The Future of Advanced Air Mobility

Work Starts on Canada's Air Traffic Management Network for Advanced Air Mobility

The Canadian Advanced Air Mobility Consortium (CAAM) has contracted D3 Technologies to define and implement air traffic management infrastructure to support operations by eVTOL aircraft and drones in Canadian cities. The German air traffic control specialist intends to apply its automation and data communications technology to modernize airspace use, starting in Vancouver.

Munich-based D3 says its approach involves the creation of “digital roads” that aircraft can fly along. It believes that this will provide the safety needed to get clearance for a scaling up of advanced air mobility (AAM) operations in metropolitan areas.

According to chief commercial officer Achim Kostron, D3’s work with CAAM is a revenue-generating project that “will demonstrate a proof of concept to regulators such as Nav Canada and unlock future use cases.” CAAM is aiming to produce an AAM master plan covering the first 20 years of the new mode of air transportation.

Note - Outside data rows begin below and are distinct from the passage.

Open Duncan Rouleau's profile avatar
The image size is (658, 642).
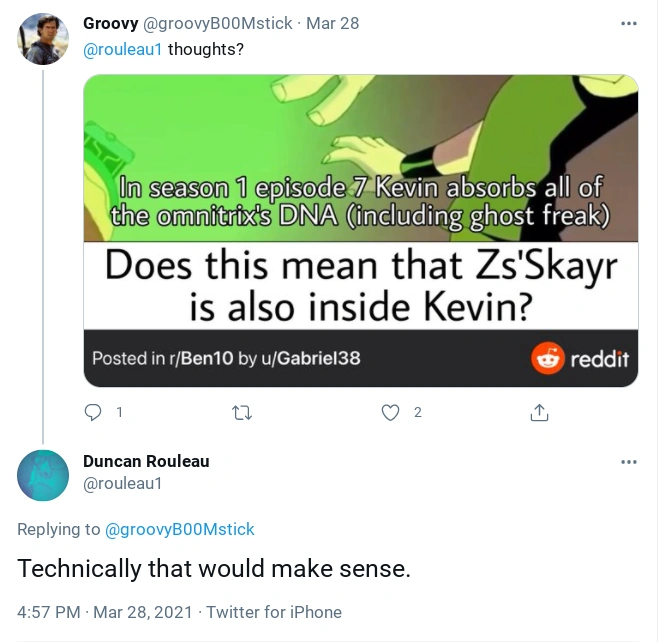pos(43,475)
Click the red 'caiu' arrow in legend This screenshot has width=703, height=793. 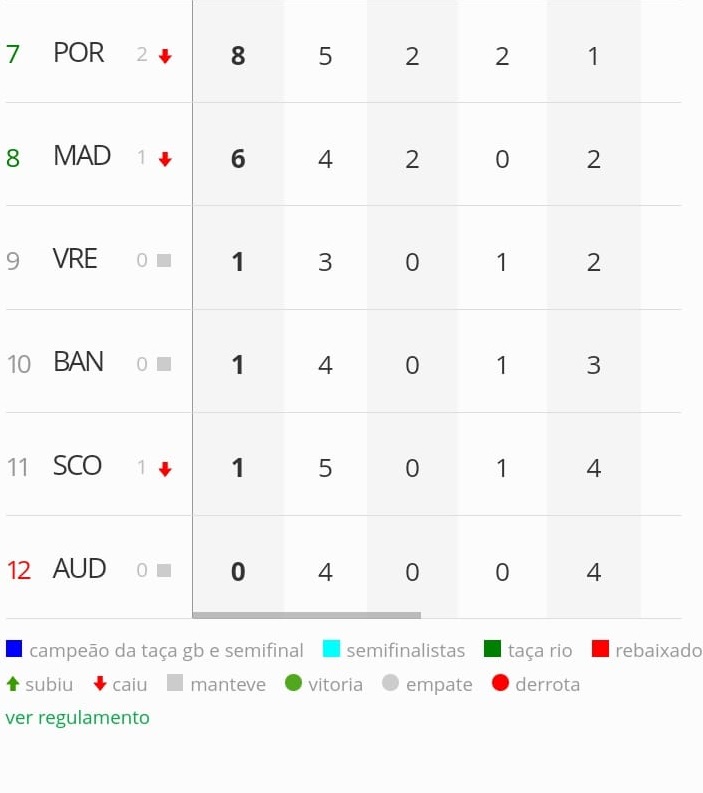point(100,684)
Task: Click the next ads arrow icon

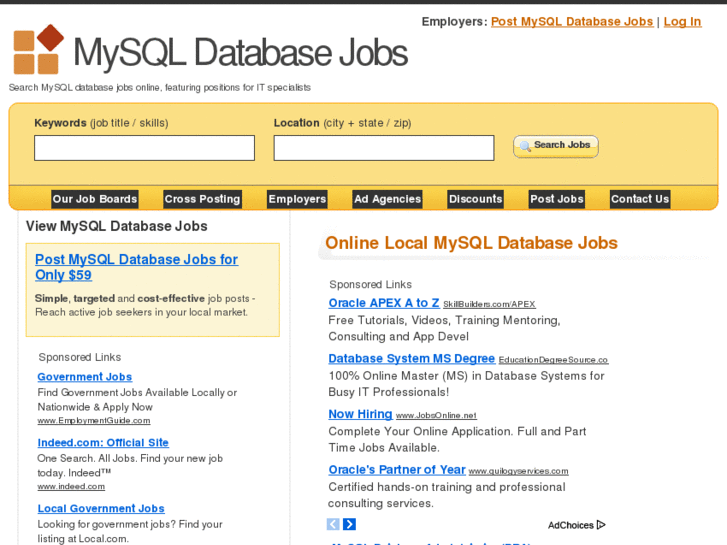Action: click(x=349, y=524)
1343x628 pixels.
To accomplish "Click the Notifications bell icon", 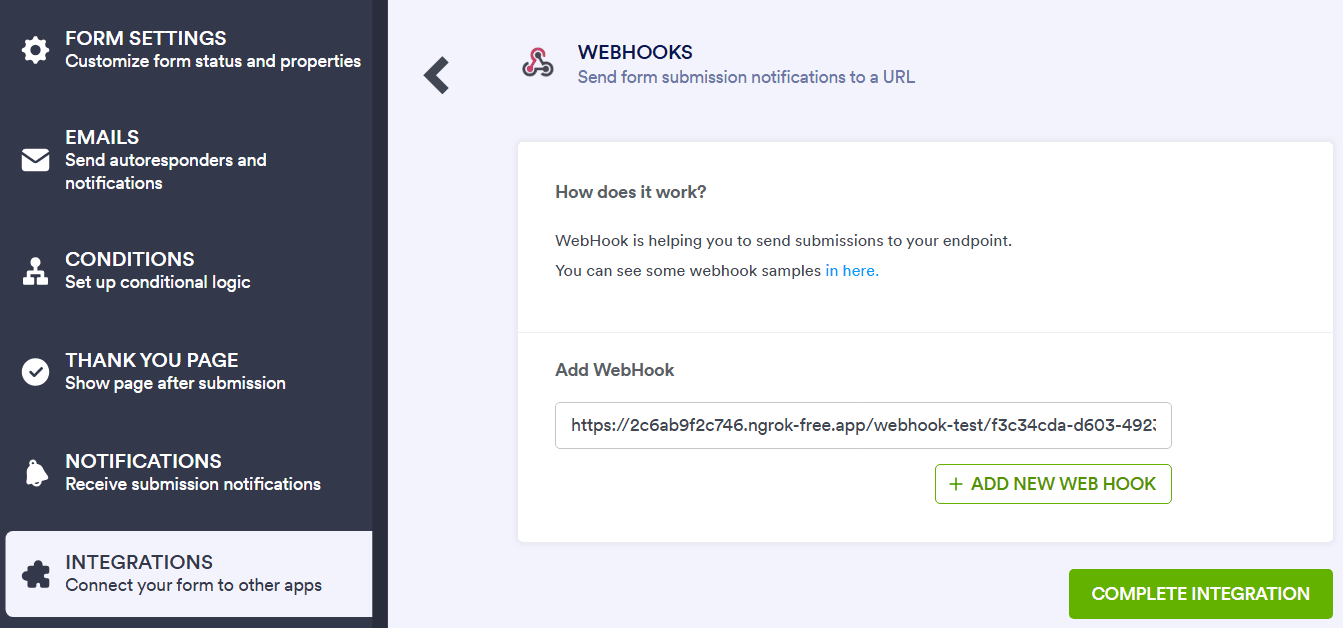I will point(35,473).
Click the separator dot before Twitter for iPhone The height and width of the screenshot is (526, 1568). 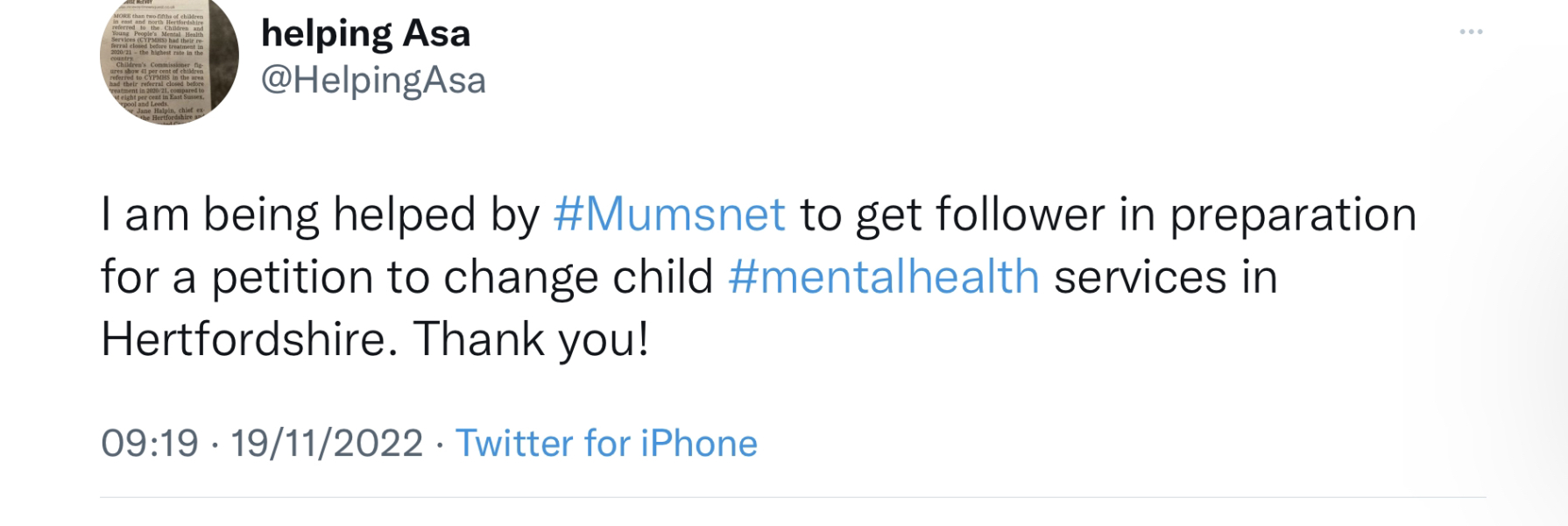pyautogui.click(x=441, y=444)
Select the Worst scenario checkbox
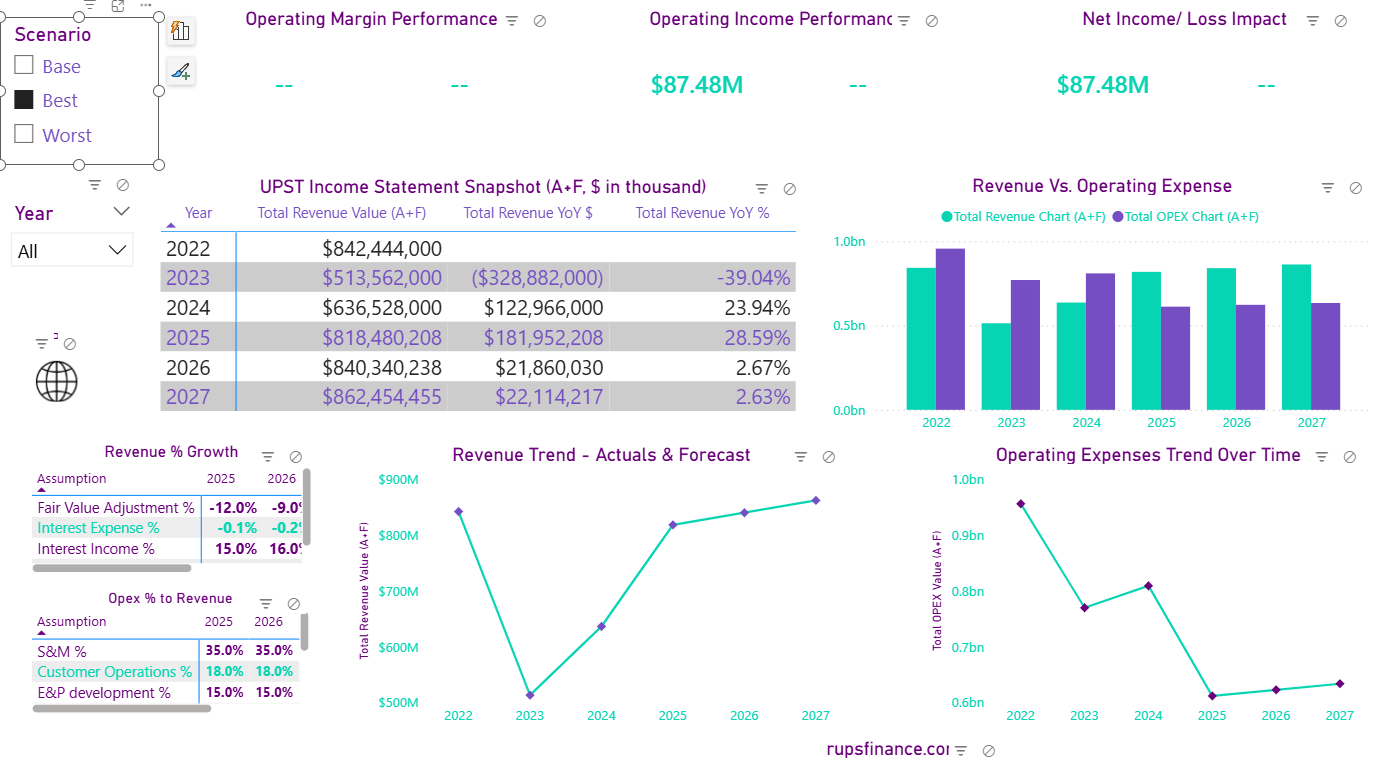This screenshot has height=762, width=1399. click(25, 133)
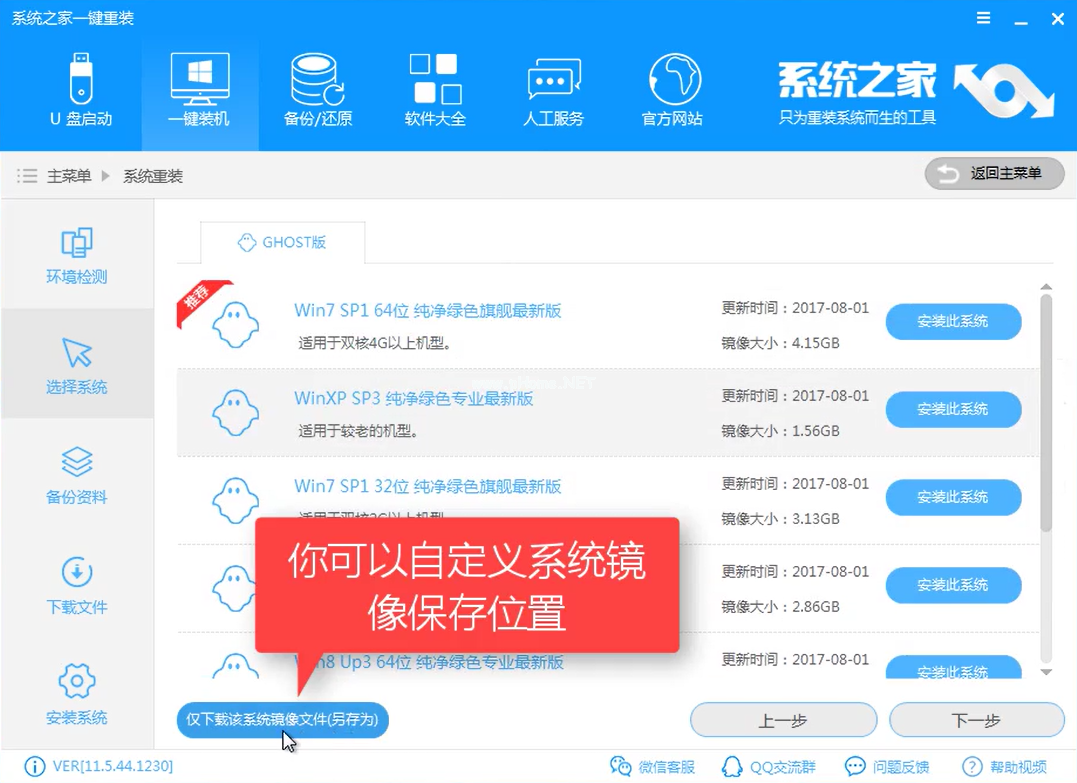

In a wider effort initiated by CAAM’s subsidiary Canadian Air Mobility and the National Research Council of Canada, more than 20 partners, including aviation ventures, government agencies, and universities, are laying the groundwork for the expansion of AAM services across the country. CAAM’s long-term goal is to promote zero-emission transportation in urban and rural communities for people, goods, and services.

The company claims its ATM concept is unique in consisting of an integrated air-ground system that automatically lets aircraft fly their preferred routes. The airborne component will allow the air vehicle to stay on its assigned route and will automatically receive updates from the ground on other air traffic, airspace availability, and obstacles to ensure conflict-free trips.

“A scalable air traffic control solution will be essential for governments to benefit from AAM,” said CAAM executive director JR Hammond. “We are looking for the air traffic control solution that has the highest probability of applying to an effective national framework.”

In 2020, D3 raised €2.9 million ($3.5 million) in a Seed II funding round, and it may seek further investment later this year. The company is preparing to start a pilot application for its proposed system this summer by equipping one or two airports in the Munich area and operating trials with test vehicles. It intends to conducted a larger-scale system demonstration in 2022 or 2023 with a vehicle manufacturer

Those trials will likely start with a fairly large drone but may also use an existing light aircraft. The integrated ATM package consists of a ground station, communications equipment, and onboard avionics.

In an interview last year, D3 CEO Corvin Huber told FutureFlight he expects to be ready to expand the pilot application to a larger area by 2022. The company anticipates that commercial passenger-carrying operations by eVTOL aircraft will start in 2024 and says it can be ready to support these.

The D3 leadership team, under the direction of Huber as CEO and chief technology officer, has extensive aviation experience. Huber previously ran German aircraft manufacturers Extra, Remos, and Econoflug. The company’s head of air traffic control is Ralph Schuppenhauer, who was program manager for next-generation air traffic management with German ATC agency Deutsche Flugsicherung, and its head of avionics is Otto Bommer, who was formerly program manager for the Airbus 400M aircraft’s mission management computer.